Une autre hypothèse: le poème pourrait être une sorte de "prophétie" (ce ne serait pas la première dans le SdA - cf le rêve de Boromir)
Sauron aurait pu ensuite, pour en faire une incantation, la traduire en noir-parler où il y a certainement tellement de mots qui se terminent en -uk, -ul ou -ur que ça n'est sûrement pas bien sorcier de trouver les rimes... Et puis il a le droit d'aimer ça après tout!

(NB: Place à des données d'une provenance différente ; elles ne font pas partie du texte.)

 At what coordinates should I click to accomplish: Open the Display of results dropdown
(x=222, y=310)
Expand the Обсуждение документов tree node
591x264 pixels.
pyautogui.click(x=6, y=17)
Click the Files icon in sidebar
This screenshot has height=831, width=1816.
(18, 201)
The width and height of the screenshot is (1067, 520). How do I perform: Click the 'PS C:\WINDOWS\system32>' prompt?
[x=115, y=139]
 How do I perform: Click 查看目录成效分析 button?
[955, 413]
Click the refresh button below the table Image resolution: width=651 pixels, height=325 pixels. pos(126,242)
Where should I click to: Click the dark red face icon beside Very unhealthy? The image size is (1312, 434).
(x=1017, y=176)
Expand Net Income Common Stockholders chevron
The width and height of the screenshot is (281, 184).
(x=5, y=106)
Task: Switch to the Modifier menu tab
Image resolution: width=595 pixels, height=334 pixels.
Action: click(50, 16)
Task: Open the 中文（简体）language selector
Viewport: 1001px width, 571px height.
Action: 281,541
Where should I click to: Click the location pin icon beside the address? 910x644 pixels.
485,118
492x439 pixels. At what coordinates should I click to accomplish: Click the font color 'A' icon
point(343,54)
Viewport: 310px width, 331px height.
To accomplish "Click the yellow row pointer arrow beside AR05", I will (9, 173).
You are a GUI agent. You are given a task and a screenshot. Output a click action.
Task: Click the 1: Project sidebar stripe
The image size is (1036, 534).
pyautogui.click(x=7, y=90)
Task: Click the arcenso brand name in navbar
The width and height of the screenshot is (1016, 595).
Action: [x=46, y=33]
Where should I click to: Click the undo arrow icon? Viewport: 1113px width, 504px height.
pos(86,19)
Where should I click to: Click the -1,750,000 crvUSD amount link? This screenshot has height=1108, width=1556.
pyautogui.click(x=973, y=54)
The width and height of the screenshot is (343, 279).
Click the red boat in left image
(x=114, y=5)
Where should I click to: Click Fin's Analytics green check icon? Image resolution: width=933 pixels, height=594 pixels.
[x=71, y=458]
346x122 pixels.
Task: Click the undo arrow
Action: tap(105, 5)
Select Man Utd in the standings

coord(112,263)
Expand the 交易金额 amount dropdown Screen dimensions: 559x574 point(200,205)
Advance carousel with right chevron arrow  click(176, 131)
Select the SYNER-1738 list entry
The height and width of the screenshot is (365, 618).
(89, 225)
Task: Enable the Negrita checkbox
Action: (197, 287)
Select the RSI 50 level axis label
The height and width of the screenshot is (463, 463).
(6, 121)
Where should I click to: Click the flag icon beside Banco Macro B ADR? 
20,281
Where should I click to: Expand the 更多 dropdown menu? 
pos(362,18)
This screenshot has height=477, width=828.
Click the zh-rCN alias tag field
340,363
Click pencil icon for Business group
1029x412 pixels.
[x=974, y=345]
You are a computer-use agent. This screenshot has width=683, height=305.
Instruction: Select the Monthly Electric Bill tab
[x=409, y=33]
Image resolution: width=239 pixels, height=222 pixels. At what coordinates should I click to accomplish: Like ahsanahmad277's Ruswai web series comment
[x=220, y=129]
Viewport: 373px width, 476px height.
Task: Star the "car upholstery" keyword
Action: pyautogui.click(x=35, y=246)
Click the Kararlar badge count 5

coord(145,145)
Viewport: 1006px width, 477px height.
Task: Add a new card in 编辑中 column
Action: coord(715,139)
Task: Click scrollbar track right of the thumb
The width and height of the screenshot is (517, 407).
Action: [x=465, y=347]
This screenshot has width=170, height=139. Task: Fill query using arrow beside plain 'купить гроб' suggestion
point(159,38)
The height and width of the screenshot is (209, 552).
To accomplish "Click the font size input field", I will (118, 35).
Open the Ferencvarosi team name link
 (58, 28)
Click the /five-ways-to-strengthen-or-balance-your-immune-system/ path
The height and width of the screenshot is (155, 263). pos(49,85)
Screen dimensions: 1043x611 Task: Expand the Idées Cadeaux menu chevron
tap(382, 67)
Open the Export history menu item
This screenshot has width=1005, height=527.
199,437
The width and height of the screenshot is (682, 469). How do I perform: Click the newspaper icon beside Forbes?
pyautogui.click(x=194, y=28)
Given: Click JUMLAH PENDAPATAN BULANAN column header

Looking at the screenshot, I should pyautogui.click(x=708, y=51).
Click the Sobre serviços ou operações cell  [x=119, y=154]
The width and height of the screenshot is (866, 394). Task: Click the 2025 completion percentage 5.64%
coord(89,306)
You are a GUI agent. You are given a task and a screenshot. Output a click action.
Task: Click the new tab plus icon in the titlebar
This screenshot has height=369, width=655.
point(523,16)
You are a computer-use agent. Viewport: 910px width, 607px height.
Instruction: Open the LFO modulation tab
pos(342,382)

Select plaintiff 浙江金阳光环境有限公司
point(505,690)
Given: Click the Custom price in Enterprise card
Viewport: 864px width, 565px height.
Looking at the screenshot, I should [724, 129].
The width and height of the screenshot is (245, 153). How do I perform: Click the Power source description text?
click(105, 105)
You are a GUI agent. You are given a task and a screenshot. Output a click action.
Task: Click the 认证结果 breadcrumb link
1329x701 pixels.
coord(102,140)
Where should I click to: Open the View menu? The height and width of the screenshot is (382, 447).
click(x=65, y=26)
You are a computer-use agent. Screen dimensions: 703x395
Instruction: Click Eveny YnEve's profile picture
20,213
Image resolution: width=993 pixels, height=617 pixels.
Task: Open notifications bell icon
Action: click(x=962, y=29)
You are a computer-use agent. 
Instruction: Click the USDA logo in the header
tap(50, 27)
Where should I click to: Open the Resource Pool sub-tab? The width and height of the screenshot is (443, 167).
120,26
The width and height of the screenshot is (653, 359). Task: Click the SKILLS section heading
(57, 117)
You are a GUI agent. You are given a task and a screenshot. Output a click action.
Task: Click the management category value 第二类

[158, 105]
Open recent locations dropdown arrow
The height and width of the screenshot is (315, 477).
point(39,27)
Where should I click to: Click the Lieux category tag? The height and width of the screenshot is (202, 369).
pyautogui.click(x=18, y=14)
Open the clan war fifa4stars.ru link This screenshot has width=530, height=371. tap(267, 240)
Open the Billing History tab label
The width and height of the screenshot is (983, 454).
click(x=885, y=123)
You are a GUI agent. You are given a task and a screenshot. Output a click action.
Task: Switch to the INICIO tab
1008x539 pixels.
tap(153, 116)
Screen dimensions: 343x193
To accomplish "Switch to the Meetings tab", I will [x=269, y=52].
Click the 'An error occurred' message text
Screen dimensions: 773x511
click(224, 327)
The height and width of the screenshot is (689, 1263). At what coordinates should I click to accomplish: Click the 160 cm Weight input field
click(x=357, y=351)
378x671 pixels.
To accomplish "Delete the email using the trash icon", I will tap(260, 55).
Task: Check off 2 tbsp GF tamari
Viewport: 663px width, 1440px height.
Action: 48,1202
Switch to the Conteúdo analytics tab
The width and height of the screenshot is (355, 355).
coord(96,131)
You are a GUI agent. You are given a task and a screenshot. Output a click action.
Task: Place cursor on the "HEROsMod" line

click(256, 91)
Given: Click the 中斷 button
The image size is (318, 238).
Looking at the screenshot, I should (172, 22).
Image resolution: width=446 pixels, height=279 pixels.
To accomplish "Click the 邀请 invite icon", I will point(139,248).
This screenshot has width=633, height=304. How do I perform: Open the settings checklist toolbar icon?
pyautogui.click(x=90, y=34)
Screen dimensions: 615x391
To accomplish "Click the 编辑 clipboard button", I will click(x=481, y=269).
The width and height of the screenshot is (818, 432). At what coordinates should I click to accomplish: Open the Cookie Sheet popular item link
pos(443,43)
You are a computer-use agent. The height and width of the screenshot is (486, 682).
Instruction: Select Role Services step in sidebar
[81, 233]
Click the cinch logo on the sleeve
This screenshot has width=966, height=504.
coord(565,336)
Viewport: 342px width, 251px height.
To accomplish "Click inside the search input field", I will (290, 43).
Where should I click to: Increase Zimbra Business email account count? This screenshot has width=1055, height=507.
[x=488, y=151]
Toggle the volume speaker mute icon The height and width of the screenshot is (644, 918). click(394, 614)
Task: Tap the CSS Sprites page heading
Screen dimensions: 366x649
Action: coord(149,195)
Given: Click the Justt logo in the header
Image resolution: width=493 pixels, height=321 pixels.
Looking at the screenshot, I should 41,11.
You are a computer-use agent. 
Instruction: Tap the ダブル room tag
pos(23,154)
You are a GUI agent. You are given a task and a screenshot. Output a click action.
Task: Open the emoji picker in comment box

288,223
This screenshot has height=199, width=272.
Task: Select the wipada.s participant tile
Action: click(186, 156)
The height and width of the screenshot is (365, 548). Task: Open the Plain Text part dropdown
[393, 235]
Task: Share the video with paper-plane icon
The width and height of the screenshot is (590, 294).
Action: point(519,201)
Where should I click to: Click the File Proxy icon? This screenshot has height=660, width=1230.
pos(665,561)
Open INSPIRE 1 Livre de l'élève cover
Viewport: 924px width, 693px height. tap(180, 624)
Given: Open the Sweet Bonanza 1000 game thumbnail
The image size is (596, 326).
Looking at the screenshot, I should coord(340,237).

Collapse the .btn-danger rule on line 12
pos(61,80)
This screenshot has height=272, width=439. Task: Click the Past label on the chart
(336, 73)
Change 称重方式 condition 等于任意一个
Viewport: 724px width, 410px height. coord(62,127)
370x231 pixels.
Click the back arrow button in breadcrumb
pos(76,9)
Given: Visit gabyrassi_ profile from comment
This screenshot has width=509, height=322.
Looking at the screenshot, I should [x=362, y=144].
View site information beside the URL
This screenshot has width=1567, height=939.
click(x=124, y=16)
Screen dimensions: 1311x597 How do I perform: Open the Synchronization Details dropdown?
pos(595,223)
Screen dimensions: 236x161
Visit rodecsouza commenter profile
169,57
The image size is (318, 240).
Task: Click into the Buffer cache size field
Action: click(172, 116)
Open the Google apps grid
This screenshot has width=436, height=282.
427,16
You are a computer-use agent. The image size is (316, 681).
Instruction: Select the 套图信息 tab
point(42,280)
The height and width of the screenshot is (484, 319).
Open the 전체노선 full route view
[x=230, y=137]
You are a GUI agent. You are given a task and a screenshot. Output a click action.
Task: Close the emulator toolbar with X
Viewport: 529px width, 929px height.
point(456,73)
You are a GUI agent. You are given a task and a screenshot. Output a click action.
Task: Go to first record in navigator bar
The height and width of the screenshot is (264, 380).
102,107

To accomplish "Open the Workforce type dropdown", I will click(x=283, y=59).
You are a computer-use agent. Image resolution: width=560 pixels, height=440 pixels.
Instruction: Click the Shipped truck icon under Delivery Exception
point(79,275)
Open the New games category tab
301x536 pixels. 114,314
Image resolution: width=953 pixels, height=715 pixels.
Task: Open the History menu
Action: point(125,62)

Les archives de Gondor donnent peut-être un élément sur l'utilisation des caractères elfiques. Cf. le Conseil d'Elrond et la citation que Gandalf fait du parchemin laissé par Isildur: "Déjà l'inscription qu'il portait et qui au début était aussi claire qu'une flamme rouge s'estompe et devient à peine lisible. Elle est formée de caractères elfiques d'Eregion, CAR IL N Y A PAS EN MORDOR DE LETTRES CONVENANT A UN TRAVAIL AUSSI SUBTIL".
Dernier élément de réflexion pour appuyer ton commentaire sur l'intervention "divine" dans la découverte de l'Anneau, cela me fait penser à la dernière phrase de Gandalf en conclusion du Hobbit, phrase qui évoque d'ailleurs les prophéties:
(Bilbo le Hobbit, chap. XIX - La dernière étape, Page 366)
- Bien sûr ! dit Gandalf, et pourquoi ne se réaliseraient-elles pas ? Vous n'allez pas refuser créance aux prophéties pour la seule raison que vous avez contribué à leur réalisation ? Vous ne pensez tout de même pas que toutes vos aventures et vos évasions ont été le résultat d'une pure chance à votre seul bénéfice ? Vous êtes une personne très bien, monsieur Baggins, et je vous aime beaucoup ; mais vous n'êtes, après tout, qu'un minuscule individu dans le vaste monde".